Current Research
Towards CPU-free datamovement in the cloud
In my current work, I'm exploring new hardware and software technologies to enable fast, reliable, low-overhead, and secure communication in datacenters. I'm working towards designing of completely CPU-free cloud networking stacks, where the entire cross-machine application-to-application data path runs outside of the processor, with zero software overhead and CPU utilization.My general philosophy here is that datacenter processors should not waste their time and energy for data exchange, especially at 400 Gbps and beyond. This is particularly important in the today’s world of fine-granular, highly-concurrent, and interactive internet services, especially the ones based on the pay-as-you-go cost model. CPU-free communication stacks will dramatically reduce the total amount of CPU time required per application, and will also enable truly nano-second scale cloud networking. Just imagine your microservices where there is almost no difference in calling remote vs local functions. Physically, this is already possible today with all the advances in datacenter optical wiring and switching. We just needs to sort out the bottlenecks in the end-host, so here we go!
In addition to this main research direction, I also worked (in collaboration with Microsoft Azure for Operators) on cloud native 5G architectures and virtual radio access networks (vRAN) with the focus on resilience and fault tolerance.
These days, I’m a visiting researcher at Google NYC.
Projects
Dagger: CPU-Free End-Host RPC Stack
In this project, we built the first proof-of-concept system for offloading a basic cloud RPC stack to cache-coherent FPGAs. Our FPGA-based SmartNIC runs the end-to-end RPC datapath in hardware, and communicates ready-to-use user-level objects directly with the application memory at low latency and high CPU efficiency. The latter is achieved via tight integration of the FPGA with the host processor over a NUMA interconnect. This essentially enables the shared-memory model of communication between applications and hardware, therefore bypassing the OS kernel, device drivers, and any other software layers. Advisors: Professor Zhiru Zhang and Professor Christina Delimitrou.
ASPLOS’21 Conference Talk, 2021
IEEE CAL Early Work Paper, 2020
Towards Virtual Radio Access Networks (vRAN) as Cloud Native Feature
5G networks come with great bandwidth and low latency, therefore enabling many emerging applications such as self-driving cars, drone swarms, IoT, cloud gaming, and so on at the large scale. However, in order to take the full advantage of their potential, networking functions for 5G and beyond must be scalable, reliable, and intelligently adaptable. This research aims to develop novel technologies to address the aforementioned requirements and enhance the widespread adoption of radio access networks. In particular, we further extend the concept of vRAN to introduce fault tolerance, disaggregation, and load balancing when deploying 5G network functions on the edge cloud platforms at scale.

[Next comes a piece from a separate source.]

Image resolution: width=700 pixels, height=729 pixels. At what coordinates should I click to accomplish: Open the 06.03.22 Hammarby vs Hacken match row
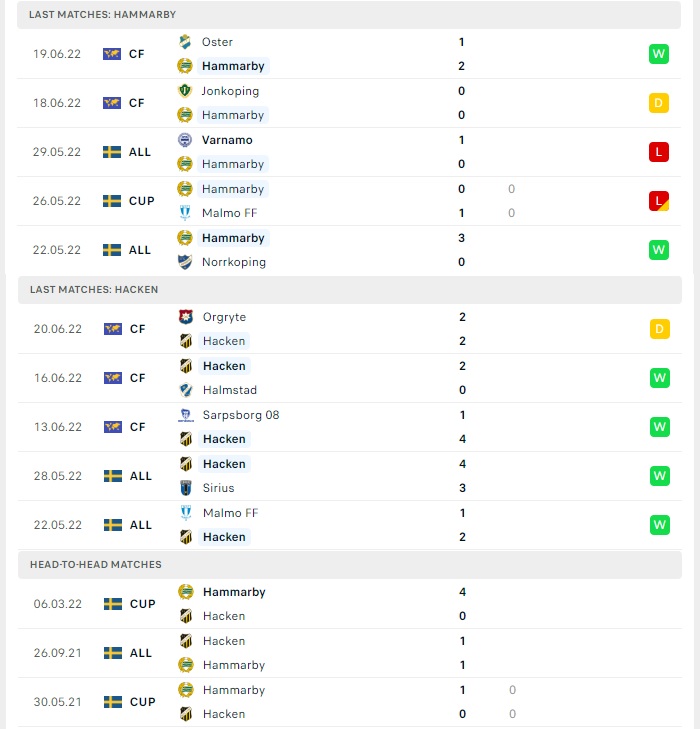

This work is a collaborative effort with Microsoft Azure for Operators Research group at Microsoft.
Mentor: Anuj Kalia.
SIGCOMM’23 Paper on 5G PHY Resilience, 2023
SIGCOMM’23 Conference Talk, 2023
Sabre: Hardware-Accelerated Snapshot Compression for Serverless MicroVMs
MicroVM snapshotting significantly reduces the cold start overheads in serverless applications. Snapshotting enables storing part of the physical memory of a microVM guest into a file, and later restoring from it to avoid long cold start-up times. Prefetching memory pages from snapshots can further improve the effectiveness of snapshotting. However, the efficacy of prefetching depends on the size of the memory that needs to be restored. Lossless page compression is therefore a great way to improve the coverage of the memory footprint that snapshotting with prefetching achieves. Unfortunately, the high overhead and high CPU cost of software-based (de)compression makes this impractical.
We introduce Sabre, a novel approach to snapshot page prefetching based on hardware-accelerated (de)compression. Sabre leverages an increasingly pervasive near-memory analytics accelerator available in modern datacenter processors. We show that by appropriately leveraging such accelerators, microVM snapshots of serverless applications can be compressed up to a factor of 4.5×, with nearly negligible decompression costs.
The project is sponsored by Intel Labs.